A medley of pervasive networks and interoperable information technologies has produced a new state of persistent surveillance, connectivity, and analysis. No more sitting down at laptops or reaching for mobile devices.
We’ve entered the Age of Ambient Computing, a convergence of cheap sensors, wireless connectivity, increasingly powerful microchips, and advanced analytics that is redefining the nature of public and private spaces in the world’s developed economies.
The good news: ambient computing is largely hands-free and effortless, at least from the perspective of the average citizen. The bad news: it’s like the weather—good or bad, you can’t avoid it.
Ready or not, we’re surrounded by sensors that collect data and send it via networks to analytics that convert the data into information for a potpourri of end users ranging from corporate marketers to government security agencies.
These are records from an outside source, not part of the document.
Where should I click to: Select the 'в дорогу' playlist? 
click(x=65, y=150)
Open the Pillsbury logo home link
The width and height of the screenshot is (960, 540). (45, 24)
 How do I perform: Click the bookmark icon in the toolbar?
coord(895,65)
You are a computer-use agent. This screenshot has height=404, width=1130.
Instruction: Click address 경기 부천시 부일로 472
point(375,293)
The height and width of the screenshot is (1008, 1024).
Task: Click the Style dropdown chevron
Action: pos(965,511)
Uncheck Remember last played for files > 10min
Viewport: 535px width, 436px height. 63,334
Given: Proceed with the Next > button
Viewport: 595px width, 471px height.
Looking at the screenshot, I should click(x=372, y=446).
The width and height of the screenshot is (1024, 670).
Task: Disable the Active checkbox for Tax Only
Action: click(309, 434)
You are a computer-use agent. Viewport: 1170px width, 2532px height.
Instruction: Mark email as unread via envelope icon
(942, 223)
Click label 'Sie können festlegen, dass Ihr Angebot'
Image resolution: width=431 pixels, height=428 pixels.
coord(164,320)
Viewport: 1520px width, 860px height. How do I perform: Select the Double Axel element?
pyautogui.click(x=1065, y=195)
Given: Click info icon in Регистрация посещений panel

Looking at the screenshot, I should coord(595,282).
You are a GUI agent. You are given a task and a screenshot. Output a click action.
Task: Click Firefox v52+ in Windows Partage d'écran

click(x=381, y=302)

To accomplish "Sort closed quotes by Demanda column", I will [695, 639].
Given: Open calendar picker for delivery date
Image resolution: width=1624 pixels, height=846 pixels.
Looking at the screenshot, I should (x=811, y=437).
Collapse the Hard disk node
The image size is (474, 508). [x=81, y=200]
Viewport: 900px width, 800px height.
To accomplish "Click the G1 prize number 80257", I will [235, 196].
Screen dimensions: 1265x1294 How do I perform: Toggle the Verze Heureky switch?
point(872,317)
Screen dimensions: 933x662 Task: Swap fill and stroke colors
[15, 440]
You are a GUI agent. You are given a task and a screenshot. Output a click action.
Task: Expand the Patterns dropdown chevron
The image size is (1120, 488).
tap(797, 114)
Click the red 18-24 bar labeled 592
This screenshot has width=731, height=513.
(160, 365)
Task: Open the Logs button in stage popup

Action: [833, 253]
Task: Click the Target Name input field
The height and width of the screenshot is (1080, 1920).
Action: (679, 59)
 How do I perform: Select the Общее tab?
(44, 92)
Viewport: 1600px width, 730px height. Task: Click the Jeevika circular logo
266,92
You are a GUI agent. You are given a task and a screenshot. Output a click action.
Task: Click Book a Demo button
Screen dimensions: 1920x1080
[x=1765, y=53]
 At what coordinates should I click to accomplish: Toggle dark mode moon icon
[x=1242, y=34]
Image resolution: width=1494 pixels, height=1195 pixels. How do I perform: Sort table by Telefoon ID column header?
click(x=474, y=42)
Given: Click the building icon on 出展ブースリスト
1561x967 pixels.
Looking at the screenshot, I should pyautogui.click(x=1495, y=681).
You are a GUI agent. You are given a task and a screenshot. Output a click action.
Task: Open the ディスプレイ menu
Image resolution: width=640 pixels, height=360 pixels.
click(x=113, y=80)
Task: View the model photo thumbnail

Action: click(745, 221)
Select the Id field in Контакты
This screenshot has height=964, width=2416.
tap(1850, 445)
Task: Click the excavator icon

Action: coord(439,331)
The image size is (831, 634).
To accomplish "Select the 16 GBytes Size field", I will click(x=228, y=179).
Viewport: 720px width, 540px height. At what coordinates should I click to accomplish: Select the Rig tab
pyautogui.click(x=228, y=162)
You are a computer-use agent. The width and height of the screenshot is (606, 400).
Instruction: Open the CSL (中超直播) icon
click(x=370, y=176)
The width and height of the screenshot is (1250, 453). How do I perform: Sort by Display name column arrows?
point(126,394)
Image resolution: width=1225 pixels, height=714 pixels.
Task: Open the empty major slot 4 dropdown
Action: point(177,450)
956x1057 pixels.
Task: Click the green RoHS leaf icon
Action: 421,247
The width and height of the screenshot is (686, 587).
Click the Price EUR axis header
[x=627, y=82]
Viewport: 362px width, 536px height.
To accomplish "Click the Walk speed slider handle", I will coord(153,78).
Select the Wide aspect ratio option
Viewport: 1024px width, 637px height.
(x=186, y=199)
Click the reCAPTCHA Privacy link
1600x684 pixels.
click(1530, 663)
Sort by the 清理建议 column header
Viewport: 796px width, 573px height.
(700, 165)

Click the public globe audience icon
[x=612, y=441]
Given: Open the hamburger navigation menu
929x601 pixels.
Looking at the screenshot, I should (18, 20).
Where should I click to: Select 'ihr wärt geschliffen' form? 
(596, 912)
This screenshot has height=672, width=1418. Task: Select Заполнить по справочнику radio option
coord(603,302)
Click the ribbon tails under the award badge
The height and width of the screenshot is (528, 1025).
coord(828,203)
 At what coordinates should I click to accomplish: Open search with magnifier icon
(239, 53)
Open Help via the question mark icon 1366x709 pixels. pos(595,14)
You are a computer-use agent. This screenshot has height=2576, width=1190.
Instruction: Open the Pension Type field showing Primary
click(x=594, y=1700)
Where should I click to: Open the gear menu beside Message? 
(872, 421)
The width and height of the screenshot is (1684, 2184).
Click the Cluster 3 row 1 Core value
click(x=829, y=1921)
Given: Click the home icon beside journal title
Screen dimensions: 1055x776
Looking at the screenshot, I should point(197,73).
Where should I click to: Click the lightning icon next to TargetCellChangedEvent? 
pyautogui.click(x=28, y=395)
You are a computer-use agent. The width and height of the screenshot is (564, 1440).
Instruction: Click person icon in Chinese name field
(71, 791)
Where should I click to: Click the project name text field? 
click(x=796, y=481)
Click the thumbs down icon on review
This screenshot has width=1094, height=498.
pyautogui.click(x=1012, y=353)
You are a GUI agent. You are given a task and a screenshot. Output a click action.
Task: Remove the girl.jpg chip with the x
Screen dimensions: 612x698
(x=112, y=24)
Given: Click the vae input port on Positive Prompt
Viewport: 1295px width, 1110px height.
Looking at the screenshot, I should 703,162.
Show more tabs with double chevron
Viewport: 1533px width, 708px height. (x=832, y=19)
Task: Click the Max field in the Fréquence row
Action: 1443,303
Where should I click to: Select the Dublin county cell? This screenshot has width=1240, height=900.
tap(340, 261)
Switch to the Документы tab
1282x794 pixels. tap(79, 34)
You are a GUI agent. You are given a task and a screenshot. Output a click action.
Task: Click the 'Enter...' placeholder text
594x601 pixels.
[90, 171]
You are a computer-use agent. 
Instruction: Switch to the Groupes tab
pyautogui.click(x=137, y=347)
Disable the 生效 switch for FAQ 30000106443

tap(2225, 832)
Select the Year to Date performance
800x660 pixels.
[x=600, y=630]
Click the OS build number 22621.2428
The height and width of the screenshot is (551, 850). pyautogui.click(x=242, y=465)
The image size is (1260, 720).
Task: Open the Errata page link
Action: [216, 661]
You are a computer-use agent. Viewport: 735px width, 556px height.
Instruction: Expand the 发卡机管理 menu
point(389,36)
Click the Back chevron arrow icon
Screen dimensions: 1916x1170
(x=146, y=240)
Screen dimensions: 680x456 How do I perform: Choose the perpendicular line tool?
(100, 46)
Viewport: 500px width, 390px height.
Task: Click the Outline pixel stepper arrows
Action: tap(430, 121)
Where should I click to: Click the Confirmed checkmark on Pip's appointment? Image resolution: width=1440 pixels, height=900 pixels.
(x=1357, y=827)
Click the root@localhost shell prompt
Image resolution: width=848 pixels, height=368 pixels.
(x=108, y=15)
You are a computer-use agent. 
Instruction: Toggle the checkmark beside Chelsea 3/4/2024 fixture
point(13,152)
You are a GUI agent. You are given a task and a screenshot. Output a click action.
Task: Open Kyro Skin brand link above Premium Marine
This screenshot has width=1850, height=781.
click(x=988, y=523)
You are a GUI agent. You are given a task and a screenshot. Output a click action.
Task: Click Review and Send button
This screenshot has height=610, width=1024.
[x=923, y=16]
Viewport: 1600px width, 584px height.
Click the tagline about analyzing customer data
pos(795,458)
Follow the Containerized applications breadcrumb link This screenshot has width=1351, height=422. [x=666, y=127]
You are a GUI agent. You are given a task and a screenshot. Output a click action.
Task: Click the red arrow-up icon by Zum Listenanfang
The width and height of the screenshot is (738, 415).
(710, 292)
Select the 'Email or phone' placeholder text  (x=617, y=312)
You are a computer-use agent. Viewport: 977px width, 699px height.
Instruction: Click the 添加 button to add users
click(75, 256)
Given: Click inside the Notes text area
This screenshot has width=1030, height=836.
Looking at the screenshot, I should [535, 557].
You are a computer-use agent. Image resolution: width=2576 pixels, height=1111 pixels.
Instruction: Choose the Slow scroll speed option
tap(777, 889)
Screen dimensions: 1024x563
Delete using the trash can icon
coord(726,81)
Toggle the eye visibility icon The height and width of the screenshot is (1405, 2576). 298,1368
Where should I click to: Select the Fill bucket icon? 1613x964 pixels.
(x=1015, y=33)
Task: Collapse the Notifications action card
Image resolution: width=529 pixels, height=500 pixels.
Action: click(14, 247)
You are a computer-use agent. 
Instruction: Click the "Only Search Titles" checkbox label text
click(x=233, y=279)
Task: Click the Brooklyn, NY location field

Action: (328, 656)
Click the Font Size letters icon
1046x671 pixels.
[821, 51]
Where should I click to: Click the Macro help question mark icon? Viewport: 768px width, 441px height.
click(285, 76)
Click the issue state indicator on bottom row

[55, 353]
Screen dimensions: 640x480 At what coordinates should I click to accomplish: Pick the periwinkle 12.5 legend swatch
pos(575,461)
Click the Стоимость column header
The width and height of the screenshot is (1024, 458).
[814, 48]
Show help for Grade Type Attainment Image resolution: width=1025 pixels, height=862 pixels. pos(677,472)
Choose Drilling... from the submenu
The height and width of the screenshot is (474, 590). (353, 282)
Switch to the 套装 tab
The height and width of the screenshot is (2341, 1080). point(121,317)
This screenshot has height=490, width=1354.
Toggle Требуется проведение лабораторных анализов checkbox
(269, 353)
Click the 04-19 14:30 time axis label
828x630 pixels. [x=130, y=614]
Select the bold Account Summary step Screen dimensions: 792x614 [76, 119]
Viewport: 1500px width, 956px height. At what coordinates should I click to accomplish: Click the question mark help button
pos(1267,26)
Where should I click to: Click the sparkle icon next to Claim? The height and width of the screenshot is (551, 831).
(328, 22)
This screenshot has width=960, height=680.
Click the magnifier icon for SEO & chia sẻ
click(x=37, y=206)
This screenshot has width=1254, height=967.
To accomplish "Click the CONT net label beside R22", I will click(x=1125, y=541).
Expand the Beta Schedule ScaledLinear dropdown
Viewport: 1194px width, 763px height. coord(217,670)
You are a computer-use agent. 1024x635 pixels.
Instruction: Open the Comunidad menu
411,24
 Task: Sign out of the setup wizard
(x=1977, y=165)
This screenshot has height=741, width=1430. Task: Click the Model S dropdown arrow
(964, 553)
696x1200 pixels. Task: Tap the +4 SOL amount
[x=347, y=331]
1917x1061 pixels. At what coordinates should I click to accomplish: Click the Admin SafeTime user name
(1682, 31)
Here are some hypothetical examples: you walk into a conference hall and a Bluetooth Low Energy (BLE) beacon beams a short coded message announcing its proximity. Assuming that you have an app on your phone that can interpret and identify the beacon, you see a welcome message on your lock screen, along with directions to the room where a session you’ve signed up to attend is starting in five minutes. Your phone also displays information about when lunch will be served, and confirms your choice of the chicken, fish, or vegan entree.
That’s a fairly benign and innocuous case. Let’s ...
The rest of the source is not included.